(Work required): Please output every record exactly, keeping each line as it is.

Dataset entries
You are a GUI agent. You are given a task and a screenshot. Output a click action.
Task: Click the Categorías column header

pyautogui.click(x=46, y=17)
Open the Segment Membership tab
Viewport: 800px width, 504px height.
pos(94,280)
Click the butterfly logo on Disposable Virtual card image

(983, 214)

(Solution to the exercise):
You are a GUI agent. You are given a task and a screenshot. Output a click action.
Task: Click the Categorías column header

pyautogui.click(x=46, y=17)
Open the Segment Membership tab
Viewport: 800px width, 504px height.
pos(94,280)
Click the butterfly logo on Disposable Virtual card image

(983, 214)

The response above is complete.